Trains could take people to far away destinations much faster, and cheaper…but there was still one problem…train tracks. The trains could only go as far as the tracks did, and the work of building tracks was a back breaking job. Nevertheless, 150 years ago, on this day, May 10, 1869, the presidents of the Union Pacific and Central Pacific railroads meet in Promontory, Utah. There they drove a ceremonial last spike into a rail line that connects their railroads. This made transcontinental railroad travel possible for the first time in United States history.

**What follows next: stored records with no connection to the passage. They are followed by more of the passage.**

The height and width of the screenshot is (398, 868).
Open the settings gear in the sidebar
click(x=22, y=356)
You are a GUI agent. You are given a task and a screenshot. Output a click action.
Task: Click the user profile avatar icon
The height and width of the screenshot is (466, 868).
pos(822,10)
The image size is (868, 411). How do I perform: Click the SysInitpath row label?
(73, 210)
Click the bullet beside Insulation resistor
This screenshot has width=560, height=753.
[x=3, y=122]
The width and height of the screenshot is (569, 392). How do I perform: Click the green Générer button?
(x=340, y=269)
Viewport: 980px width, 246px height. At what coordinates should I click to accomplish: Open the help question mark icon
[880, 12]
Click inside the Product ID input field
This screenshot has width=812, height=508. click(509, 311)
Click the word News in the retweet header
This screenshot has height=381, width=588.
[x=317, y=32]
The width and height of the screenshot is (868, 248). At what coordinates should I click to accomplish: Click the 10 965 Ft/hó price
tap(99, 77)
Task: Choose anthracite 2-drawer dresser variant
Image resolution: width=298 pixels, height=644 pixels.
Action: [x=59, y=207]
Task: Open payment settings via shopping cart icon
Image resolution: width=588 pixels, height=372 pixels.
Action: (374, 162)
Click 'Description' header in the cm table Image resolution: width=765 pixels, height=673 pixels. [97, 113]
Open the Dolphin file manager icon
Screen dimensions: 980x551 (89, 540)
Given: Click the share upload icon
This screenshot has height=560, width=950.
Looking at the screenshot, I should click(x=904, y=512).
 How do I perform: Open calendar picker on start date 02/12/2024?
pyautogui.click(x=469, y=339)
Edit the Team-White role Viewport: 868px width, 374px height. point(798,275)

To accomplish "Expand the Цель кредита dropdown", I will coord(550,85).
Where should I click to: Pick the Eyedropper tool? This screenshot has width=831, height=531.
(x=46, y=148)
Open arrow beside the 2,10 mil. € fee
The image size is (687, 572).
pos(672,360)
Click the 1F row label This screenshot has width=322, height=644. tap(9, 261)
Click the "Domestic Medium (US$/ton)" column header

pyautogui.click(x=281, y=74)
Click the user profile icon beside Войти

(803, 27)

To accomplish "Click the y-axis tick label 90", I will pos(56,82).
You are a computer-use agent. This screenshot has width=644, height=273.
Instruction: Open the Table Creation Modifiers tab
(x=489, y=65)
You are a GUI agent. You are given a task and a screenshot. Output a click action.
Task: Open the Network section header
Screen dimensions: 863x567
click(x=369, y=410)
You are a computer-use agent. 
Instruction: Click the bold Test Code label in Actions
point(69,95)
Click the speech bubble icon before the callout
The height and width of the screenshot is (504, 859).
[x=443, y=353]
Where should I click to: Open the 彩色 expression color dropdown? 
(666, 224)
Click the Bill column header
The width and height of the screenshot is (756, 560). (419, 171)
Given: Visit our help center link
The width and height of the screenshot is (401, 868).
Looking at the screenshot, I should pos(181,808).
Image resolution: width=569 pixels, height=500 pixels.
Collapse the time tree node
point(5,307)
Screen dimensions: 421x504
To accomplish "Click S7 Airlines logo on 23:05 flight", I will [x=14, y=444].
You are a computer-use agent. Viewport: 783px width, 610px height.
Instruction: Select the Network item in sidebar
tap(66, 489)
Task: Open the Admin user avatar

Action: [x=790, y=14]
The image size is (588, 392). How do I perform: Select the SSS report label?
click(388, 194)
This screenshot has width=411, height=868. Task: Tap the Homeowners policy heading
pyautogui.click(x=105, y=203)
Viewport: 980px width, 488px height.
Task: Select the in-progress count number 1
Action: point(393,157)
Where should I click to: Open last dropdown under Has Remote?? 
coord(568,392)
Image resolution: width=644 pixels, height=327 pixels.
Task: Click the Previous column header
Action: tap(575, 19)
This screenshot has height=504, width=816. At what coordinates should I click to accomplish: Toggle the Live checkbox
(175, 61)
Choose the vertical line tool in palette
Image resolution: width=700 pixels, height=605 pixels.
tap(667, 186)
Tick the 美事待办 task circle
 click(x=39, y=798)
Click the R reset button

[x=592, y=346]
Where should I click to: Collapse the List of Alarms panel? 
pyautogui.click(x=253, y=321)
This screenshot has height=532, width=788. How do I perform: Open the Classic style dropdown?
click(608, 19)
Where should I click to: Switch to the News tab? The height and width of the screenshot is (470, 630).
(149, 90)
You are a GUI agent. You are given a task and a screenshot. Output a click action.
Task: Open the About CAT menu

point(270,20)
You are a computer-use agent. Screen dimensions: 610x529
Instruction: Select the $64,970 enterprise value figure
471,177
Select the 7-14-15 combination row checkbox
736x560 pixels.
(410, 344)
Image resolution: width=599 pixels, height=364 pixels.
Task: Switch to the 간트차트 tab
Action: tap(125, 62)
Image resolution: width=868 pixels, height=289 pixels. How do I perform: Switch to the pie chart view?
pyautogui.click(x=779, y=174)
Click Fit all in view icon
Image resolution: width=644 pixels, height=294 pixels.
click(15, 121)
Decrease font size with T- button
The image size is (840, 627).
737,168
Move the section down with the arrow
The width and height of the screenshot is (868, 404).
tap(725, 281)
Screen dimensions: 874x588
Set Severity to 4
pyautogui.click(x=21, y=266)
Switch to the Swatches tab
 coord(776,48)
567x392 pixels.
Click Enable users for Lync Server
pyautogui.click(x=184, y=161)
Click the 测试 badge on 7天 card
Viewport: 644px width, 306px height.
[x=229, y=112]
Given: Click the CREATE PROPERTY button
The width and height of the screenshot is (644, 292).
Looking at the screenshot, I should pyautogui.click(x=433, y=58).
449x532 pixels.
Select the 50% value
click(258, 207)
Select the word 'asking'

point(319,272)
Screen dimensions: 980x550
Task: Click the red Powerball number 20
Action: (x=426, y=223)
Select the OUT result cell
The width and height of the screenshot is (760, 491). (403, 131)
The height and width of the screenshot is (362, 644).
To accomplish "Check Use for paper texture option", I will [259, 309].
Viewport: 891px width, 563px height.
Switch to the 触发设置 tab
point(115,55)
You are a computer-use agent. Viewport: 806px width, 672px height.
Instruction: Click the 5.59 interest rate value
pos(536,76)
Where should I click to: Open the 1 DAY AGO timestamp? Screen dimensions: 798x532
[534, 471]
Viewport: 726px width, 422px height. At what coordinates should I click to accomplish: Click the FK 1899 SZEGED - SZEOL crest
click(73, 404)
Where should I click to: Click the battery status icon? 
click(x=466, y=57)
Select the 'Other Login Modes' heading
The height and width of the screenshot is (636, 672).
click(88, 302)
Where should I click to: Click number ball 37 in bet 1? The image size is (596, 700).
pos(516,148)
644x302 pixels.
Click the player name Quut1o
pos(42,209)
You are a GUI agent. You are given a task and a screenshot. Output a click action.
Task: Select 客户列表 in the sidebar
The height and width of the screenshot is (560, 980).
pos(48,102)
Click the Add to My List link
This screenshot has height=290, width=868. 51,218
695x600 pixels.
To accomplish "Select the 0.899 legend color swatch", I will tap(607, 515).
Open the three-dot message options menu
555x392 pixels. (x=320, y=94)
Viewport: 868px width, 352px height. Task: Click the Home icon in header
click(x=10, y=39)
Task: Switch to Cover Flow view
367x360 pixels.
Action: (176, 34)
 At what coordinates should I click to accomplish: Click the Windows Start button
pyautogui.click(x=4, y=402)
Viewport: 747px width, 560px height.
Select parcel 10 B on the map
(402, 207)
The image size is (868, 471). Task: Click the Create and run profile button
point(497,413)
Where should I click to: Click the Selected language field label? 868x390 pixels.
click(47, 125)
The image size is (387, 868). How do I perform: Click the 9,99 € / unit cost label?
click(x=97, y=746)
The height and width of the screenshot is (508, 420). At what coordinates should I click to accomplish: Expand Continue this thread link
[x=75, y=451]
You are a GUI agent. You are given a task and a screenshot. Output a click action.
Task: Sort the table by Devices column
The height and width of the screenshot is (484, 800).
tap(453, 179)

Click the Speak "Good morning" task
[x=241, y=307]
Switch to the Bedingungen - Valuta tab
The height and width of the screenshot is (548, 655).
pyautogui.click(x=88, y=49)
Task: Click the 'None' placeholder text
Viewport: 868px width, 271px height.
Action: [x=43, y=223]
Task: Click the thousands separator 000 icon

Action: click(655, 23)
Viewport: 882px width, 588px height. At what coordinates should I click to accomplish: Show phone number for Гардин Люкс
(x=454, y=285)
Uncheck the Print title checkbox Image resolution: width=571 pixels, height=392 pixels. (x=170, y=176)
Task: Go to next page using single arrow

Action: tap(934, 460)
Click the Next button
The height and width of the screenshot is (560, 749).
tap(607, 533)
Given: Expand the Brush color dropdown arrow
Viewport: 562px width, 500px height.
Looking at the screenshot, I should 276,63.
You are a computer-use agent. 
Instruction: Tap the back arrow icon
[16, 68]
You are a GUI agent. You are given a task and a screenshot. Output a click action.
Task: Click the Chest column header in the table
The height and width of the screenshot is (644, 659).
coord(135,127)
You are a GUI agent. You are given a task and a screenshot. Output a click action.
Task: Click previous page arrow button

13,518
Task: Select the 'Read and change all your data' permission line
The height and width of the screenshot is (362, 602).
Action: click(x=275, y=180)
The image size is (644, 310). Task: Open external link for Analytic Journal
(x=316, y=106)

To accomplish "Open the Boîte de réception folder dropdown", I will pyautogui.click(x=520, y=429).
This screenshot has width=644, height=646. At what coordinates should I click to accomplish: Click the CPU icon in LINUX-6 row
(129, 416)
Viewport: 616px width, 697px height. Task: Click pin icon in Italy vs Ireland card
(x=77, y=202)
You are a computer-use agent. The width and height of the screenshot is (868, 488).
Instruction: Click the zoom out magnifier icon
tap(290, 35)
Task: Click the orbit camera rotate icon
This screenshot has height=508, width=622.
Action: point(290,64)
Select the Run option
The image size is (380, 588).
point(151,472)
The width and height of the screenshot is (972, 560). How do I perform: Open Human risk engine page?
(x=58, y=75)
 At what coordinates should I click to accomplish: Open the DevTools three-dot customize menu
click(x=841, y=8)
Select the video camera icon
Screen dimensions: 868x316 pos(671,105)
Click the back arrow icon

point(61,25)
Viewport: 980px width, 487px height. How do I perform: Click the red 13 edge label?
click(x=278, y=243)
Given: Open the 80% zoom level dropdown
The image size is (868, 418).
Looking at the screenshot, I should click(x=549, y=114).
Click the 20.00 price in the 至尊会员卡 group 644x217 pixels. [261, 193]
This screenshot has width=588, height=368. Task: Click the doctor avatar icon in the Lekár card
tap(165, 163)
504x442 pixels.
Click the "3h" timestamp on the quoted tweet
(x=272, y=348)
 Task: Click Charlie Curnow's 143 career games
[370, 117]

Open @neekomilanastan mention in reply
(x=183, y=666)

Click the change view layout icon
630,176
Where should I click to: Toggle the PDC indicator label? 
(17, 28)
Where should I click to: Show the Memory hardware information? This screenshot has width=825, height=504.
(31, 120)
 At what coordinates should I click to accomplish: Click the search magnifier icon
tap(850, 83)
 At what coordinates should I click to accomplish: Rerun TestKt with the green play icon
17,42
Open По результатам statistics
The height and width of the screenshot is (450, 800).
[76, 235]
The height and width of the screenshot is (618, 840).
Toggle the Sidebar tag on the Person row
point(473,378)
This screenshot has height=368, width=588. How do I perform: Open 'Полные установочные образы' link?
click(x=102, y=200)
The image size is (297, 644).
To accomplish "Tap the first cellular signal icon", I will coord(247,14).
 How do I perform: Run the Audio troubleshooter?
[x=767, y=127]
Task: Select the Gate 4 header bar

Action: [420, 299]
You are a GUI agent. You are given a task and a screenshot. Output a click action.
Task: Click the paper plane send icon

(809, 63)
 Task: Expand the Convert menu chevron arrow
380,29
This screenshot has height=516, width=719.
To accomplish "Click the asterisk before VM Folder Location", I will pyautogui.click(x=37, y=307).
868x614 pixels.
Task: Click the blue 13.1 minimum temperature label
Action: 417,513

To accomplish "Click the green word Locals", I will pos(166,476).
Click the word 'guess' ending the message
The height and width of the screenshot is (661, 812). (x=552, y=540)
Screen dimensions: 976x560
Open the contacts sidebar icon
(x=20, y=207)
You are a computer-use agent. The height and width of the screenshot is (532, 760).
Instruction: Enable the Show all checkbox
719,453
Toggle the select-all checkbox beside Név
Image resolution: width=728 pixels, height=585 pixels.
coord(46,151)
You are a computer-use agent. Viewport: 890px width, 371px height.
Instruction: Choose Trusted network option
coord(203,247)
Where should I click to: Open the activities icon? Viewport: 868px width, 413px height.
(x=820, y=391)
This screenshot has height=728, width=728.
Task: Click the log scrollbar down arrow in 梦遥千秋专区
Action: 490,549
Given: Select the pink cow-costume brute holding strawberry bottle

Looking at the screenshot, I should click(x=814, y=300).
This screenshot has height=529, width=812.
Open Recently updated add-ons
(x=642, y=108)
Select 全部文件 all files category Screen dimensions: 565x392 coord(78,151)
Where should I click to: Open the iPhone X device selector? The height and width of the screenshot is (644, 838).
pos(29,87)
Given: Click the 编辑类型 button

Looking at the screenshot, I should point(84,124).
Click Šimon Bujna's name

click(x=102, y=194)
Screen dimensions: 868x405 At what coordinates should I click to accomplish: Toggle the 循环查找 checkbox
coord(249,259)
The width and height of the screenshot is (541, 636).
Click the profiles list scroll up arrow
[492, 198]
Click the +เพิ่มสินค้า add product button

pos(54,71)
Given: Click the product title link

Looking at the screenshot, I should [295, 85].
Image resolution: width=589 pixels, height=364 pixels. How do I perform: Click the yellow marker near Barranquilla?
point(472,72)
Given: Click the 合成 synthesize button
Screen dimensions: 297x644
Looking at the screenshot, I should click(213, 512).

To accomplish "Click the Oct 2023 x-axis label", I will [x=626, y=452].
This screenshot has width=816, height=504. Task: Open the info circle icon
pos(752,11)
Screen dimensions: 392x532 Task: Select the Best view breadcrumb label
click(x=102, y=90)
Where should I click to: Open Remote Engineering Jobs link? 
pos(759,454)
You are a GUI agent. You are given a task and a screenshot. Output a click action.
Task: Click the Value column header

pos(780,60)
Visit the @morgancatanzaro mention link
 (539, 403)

Now 150 years later, on of the trains that rode those rails in those days is back on the rails. The locomotives were called “Big Boys” and they certainly were. “It’s longer than two city buses, weighs more than a Boeing 747 fully loaded with passengers and can pull 16 Statues of Liberty over a mountain.” The refurbished Big Boy is the number 4014 steam locomotive that rolled out of a Union Pacific restoration shop in Cheyenne this past weekend for a big debut after five years of restoration. It then headed toward Utah as part of a yearlong tour to commemorate the Transcontinental Railroad’s 150th anniversary. If you have a chance, I would highly recommend that you get a copy of the schedule and plan to go see it. We are planning to, for sure.